As they navigate the rush, Armstrong chooses this moment to tell Bonnie the plans for the ceremony. The hall is noisy, the kids are loud, she and Dave keep getting separated. She hears maybe a third of what he’s saying. Prayer, chorus, diplomas. Bonnie nods and fakes comprehension. She’ll figure it out. Somebody will signal her when she needs to begin her speech.

Dave opens a door and ushers Bonnie and Linda down a corridor that leads over cables, past amplifiers and costume closets, the usual backstage mess. It reminds Bonnie of
Chandler.
She and Vincent and Meyer went there together and waited in the Green Room.

“The auditorium has some structural problems,” says Dave. “Every time a lightbulb burns out, we have to send a midget through the infrastructure to change it. It would cost over a million to fix.”

“That’s too bad,” says Bonnie.

The three of them stand awkwardly in the wings, from which they can see a sliver of stage and a few rows on one side of the auditorium.

“I need to check a couple of things. Can I leave Bonnie with you?” Dave asks Linda. Bonnie feels like a child in a fairy tale, dropped off at the witch’s for day care.

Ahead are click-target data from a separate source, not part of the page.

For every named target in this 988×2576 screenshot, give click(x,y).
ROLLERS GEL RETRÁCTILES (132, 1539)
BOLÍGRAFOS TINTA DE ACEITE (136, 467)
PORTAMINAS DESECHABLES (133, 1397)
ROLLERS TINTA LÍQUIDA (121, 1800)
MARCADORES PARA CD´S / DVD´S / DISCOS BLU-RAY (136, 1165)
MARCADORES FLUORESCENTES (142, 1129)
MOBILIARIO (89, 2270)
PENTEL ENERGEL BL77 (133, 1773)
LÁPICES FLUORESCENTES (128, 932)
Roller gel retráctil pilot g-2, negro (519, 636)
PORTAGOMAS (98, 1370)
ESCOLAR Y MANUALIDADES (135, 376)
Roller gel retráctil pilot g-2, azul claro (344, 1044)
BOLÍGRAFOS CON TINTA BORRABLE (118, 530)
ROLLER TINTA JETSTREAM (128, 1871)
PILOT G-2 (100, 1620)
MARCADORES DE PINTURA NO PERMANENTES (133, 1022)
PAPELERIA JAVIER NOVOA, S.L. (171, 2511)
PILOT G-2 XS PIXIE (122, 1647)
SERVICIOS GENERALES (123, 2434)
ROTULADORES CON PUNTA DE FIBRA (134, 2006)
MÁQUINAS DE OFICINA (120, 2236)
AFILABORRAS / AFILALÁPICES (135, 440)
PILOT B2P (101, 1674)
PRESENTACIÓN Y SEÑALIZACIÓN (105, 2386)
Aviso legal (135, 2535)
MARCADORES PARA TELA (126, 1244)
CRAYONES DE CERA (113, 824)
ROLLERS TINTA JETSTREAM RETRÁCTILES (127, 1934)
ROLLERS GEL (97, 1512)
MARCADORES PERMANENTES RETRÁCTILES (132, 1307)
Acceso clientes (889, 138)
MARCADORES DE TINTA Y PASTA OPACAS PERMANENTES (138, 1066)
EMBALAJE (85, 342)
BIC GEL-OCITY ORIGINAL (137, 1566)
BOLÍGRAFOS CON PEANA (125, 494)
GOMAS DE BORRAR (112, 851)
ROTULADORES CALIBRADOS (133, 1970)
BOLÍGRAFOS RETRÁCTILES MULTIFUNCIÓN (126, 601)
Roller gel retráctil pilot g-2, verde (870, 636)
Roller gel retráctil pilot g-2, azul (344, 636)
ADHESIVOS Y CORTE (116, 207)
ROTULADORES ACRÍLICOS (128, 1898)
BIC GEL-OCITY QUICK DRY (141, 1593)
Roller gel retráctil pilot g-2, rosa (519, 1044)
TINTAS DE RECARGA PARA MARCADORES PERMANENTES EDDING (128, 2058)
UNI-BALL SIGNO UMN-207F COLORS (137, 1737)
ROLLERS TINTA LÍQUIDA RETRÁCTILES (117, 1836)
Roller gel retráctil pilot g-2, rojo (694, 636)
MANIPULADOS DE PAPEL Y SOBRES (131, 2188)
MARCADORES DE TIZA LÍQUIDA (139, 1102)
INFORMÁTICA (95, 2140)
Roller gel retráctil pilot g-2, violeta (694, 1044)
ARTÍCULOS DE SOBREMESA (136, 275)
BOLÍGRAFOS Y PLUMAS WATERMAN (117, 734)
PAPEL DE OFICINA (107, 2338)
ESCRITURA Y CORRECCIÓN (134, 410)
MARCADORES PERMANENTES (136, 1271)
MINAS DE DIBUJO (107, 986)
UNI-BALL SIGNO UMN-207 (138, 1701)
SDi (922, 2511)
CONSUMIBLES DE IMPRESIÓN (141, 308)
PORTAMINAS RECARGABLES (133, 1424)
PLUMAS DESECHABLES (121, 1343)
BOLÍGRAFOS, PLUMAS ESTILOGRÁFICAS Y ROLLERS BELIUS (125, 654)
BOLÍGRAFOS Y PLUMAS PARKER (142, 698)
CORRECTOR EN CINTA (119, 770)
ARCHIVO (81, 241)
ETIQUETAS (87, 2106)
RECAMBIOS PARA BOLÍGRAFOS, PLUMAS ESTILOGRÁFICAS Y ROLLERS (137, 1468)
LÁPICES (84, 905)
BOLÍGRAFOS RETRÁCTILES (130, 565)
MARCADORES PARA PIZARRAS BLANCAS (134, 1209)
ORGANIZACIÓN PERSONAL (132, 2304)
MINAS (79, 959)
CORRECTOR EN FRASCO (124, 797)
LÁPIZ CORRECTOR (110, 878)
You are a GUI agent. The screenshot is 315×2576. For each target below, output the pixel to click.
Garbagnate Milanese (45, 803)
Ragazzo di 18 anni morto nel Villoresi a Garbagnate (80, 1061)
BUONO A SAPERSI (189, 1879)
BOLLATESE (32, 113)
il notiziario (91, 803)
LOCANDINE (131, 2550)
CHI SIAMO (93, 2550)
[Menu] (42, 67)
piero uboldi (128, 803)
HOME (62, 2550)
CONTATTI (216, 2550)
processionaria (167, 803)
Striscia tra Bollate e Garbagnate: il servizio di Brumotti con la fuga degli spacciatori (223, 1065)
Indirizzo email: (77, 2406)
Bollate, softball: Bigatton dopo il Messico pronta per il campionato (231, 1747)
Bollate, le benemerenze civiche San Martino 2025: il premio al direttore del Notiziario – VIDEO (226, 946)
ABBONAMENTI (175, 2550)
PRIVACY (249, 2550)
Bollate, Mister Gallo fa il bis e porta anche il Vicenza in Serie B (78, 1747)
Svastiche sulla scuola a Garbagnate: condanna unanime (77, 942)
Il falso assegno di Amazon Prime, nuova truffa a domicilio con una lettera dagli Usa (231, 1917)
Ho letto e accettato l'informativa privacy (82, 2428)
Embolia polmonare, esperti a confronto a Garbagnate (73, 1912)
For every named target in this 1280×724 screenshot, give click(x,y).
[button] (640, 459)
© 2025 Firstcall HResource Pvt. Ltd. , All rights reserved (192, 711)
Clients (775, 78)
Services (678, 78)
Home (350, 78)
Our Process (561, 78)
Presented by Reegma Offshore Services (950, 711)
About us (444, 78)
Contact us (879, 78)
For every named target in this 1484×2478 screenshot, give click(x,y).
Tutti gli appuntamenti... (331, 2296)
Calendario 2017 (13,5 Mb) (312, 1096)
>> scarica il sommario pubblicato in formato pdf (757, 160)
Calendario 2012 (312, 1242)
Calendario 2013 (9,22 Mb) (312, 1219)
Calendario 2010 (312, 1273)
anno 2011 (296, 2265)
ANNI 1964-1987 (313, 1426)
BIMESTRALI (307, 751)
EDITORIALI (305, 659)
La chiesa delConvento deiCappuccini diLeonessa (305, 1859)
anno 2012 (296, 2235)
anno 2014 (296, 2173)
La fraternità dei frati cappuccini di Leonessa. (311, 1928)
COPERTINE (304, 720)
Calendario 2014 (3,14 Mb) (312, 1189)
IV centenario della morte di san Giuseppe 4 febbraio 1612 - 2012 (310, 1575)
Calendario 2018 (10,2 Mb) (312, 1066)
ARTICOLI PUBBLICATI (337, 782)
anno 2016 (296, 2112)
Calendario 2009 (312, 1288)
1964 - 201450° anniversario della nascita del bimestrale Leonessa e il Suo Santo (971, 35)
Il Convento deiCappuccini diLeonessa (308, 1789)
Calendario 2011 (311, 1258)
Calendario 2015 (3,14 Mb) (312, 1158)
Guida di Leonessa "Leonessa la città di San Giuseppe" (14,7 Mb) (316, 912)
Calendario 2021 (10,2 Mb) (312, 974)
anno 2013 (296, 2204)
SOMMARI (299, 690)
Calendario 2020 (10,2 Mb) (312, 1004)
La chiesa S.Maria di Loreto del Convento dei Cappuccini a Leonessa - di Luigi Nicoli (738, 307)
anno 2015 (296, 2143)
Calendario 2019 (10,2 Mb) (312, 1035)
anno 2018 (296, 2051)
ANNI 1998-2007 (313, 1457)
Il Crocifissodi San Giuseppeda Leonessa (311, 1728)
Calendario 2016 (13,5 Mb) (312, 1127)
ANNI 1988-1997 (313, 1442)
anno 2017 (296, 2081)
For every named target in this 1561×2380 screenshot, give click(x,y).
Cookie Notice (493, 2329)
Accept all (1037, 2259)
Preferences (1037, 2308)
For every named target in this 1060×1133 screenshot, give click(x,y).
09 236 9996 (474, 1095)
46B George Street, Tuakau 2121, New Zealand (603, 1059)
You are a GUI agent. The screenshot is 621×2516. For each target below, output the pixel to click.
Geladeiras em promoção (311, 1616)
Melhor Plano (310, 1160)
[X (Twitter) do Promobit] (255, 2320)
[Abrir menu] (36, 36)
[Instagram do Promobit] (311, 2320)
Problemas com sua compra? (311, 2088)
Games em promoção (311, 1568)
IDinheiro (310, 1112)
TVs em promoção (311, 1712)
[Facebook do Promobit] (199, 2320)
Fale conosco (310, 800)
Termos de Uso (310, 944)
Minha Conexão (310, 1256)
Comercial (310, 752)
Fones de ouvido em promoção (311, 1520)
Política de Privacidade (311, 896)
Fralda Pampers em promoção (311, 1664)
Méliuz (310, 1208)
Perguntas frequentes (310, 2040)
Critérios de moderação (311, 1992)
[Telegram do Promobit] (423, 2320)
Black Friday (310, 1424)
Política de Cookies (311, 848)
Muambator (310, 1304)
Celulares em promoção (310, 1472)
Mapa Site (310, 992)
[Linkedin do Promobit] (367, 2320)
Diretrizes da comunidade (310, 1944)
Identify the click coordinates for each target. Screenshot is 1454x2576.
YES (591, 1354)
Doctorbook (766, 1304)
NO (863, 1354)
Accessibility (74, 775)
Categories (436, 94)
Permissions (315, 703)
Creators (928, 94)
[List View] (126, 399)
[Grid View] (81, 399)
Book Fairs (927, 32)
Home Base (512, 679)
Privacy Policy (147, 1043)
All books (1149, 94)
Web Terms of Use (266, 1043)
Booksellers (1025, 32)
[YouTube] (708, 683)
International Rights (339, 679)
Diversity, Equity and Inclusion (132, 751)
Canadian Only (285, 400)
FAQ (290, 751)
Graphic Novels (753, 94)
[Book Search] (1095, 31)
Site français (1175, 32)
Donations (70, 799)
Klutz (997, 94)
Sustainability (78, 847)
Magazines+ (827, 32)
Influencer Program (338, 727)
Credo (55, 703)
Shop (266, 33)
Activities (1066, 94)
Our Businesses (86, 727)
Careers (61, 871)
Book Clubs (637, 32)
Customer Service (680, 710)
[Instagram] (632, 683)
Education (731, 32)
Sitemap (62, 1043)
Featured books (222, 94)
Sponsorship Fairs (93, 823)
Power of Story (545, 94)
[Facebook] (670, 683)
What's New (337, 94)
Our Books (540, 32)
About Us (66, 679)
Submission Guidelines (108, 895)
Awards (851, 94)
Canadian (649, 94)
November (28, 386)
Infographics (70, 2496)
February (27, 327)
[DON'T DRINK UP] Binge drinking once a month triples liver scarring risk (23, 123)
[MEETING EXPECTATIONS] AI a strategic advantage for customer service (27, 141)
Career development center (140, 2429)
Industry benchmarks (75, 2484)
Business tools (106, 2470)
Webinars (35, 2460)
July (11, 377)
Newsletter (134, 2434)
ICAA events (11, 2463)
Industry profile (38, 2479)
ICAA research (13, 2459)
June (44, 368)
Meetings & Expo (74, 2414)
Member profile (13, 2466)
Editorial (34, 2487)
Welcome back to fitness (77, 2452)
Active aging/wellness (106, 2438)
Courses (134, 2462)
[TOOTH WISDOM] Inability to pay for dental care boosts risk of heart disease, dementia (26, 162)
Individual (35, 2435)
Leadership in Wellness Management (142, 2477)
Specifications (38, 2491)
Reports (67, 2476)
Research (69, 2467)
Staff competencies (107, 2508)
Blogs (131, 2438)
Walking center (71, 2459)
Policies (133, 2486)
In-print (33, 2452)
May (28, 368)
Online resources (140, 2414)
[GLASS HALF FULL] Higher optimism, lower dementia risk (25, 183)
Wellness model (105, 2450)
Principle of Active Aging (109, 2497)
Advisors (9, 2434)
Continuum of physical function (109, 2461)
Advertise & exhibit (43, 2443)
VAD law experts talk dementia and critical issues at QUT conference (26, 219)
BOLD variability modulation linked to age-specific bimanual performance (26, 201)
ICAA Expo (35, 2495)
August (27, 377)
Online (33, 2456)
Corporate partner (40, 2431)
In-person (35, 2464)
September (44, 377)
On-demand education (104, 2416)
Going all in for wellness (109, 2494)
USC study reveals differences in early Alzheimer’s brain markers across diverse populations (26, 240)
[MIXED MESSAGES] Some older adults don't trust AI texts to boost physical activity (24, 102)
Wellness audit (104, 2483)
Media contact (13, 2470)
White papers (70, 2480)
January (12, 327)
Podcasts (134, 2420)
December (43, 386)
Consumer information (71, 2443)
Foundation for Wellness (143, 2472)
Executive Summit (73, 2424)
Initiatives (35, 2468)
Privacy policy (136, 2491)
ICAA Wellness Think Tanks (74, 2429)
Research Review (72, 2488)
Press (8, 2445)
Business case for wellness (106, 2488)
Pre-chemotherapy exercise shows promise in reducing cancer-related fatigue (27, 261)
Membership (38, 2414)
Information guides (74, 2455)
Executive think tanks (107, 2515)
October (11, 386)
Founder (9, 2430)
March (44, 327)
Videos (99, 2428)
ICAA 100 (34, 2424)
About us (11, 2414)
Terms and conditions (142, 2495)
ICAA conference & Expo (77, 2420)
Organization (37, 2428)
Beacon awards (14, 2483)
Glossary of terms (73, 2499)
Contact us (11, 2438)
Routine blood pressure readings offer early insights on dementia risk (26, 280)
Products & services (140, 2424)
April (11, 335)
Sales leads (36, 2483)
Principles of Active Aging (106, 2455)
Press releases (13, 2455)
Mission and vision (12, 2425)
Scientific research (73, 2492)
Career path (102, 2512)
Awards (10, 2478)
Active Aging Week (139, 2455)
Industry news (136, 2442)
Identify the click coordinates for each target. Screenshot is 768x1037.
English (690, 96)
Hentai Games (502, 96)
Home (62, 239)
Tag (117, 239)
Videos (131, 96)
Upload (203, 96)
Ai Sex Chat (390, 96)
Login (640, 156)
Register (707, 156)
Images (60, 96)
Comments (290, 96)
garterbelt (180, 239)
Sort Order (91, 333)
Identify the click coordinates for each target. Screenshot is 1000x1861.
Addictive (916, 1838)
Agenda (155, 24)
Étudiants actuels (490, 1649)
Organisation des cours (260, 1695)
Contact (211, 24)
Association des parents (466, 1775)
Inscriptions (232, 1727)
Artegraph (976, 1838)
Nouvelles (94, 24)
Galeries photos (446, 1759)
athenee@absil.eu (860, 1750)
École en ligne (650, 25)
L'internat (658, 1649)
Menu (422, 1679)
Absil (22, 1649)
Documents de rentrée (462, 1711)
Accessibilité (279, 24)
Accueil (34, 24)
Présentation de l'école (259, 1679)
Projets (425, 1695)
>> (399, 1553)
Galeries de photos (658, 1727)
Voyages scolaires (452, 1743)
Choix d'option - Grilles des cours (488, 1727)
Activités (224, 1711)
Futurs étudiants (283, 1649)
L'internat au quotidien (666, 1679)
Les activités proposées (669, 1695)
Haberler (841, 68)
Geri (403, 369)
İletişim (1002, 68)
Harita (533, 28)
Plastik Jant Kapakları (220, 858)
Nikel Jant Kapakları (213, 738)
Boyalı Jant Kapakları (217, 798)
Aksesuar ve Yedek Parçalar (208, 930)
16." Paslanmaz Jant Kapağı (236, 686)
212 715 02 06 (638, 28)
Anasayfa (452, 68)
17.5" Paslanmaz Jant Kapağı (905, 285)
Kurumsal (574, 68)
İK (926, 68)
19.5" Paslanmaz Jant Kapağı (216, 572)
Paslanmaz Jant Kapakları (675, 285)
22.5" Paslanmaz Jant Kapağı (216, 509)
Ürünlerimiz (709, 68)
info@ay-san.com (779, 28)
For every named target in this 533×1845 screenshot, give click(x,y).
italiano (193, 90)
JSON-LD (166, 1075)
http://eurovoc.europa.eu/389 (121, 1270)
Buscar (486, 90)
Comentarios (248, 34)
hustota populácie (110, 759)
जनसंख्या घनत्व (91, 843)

Linda turns to Bonnie. “So Dave told you about the order of the graduation program? I know it’s a little complicated, but I’m sure you’ll catch on.”

Bonnie smiles.

“It’s a miracle you could hear Dave, walking down that noisy hallway.” Linda wins! How good she is at ferreting out a lie. The kids must be helpless before her.

“Well, actually,” says Bonnie, “I
couldn’t
hear—”

“So you have no idea what the order is,” Linda says.

“Basically, no,” admits Bonnie.

Linda sighs. “All right. First the pledge of allegiance, then the nondenominational prayer. Then the choir. Then the awards. Then the choir again. Then they’ll hand out the diplomas. Then you. Then the valedictorian. Then Dave will say a few words. And we’ll hear one more time from the choir.”

This is going to last fifty years! How many songs is the choir singing? And they’ve got Bonnie talking
after
they give out the diplomas, when all the kids will be busy looking to see if they’ve got the right one? No one ever schedules the speeches after the diplomas. No one is that thoughtless.

Look for the hidden blessing. Bonnie might as well talk when no one is listening. What does Bonnie have to say that these graduates need to hear? Meyer would tell her to do her best, to try and make the most of this chance to change one young heart at a time. As always, thinking of Meyer helps her forget her personal problems and concentrate on what she can accomplish. If only she didn’t keep thinking how different this would be if Vincent were here. She could speak for a minute or so, and then let Vincent take over. He was brilliant at the dinner. His first time speaking. Dying.